We can learn many things from an incident report, such as how to react to an incident, review architecture, and analyze problems in a real case.

Have to say, it is much more enjoyable to learn from others’ incident report.

Affect

On February 22, 2022 from 6:00 AM PST to 9:14 AM PST, some customers can’t access Slack[2].

Rough Timeline

received user tickets
received alarms
detected database suffers higher load than usual
query timeout, DB overloaded
decreased the requests acceptance rate => DB back to normal
increased the rate => DB overloaded again
decreased the rate => back to normal => increase by small steps

The Architecture

The backend server will query the cache first, if the cache missed, query the DB.

v = get(k)

if v is nil {
  v = fetch from DB
  set(k, v)
}

Screen Shot 2022-04-29 at 12 26 31 AM

Clients(app servers) will send requests to the Mcrouter, then the Mcrouter will proxy the requests to Memcached nodes.

Consul is used for discovering Memcached nodes. And mcrib will watch Consul for getting alive Memcached nodes.

Then the info will be used by mcrouter for selecting memcached nodes.

When the agent(Consul) restart occurs on a memcached node, the node that leaves the service catalog gets replaced by Mcrib. The new cache node will be empty.

I’m not really understand this sentence.

It seems that the consul agent will be deployed on some Memcached nodes, and when the Cousul agent restarts, the Memcached node will be replaced by a new empty node.

Screen Shot 2022-07-02 at 22 22 52

What happened

Cache failure causes hit rate to decrease

Upgrade Consul agent => memcached nodes are replaced by empty nodes => cache hit decreased

Cache failure => DB heavy read load + read amplification => DB overload

A Cache can reduce a lot of loads for DB. When cache failure happens, DB will suffer much more load than usual.

For Slack, one function/API needs to query many DB shards as it is not sharded well.

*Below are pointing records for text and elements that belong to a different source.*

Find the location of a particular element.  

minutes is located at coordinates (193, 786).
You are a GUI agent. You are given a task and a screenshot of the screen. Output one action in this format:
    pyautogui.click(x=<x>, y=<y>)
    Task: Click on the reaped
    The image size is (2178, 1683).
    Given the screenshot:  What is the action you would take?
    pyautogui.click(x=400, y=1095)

Those caused the DB to be overloaded.

Cascading failure

Then cascading failure happened.

Screen Shot 2022-04-29 at 9 35 05 AM

Thinking in general

Instead of focusing on the incident closely we can make the problem more general and see what we can learn from previous experiences.

Cache failure

After we add a cache layer it will have two effects: speed up requests and reduce DB read load[4].

Most applications are read-heavy, for example in Facebook, they have two orders of magnitude more reads than writes[3].

Another fact is cache is much faster say 10 times than DB usually.

So if the cache crashed, DB will suffer a really heavy load most time. That means we need to take cache failure seriously.

For caching, Facebook has published a paper[3] about how they design their cache system and make it available all the time.

High availability

For achieving high availability, we need to ask “what happens if it fails?”[8].

The system may get stuck(livelock[6]) or crash(cascading failure) by any component failure.

We have two options, fix all potential issues or make the system recover fastly.

Options one is infeasible because there are too many components and too many potential issues.

But we can achieve fast recovery, that coverts unspecific problems into specific ones.

For Google GFS[7], they think “component failures are the norm rather than the exception.”, and they handle availability problems through fast recovery and replication.

Overload control

Most problems are caused by overload and most time the loads are not predictable.

To avoid such problems, we can design some mechanisms to protect our systems.

The most obvious way is rate-limiter, it sets a hard value and if throughput is over the value, the rate-limter will drop the over-part.

One inconvenience of the rate-limiter is we need to change it manually, as we can see in this incident.

Microservices have complexity dependency whose parts are dynamic changed(software upgrade, hardware config update, or something else), so it’s impossible to find a good value for all situations.

Netflix created concurrency-limits based on such observations.

Another thing we need to consider is how to provide the best experience for users when we start to drop their requests.

“Overload Control for Scaling WeChat Microservices”[5] has a good answer to this question.

In the paper, they drop requests based on features and users, and they use queue time to detect overload config the limit value dynamically.

References

Slack’s Incident on 2-22-22 https://slack.engineering/slacks-incident-on-2-22-22/
Slack status history https://status.slack.com/2022-02-22
Scaling Memcache at Facebook at NSDI ‘13 https://www.usenix.org/conference/nsdi13/technical-sessions/presentation/nishtala
MIT 6.824 Spring 2022 LEC 16 https://pdos.csail.mit.edu/6.824/schedule.html
Hao Zhou. Overload Control for Scaling WeChat Microservices, 2018
J. C. Mogul and K. Ramakrishnan. Eliminating receive livelock in an interrupt-driven kernel. 1997.
Sanjay Ghemawat. The Google File System 2003
J Armstrong. A history of Erlang. 2007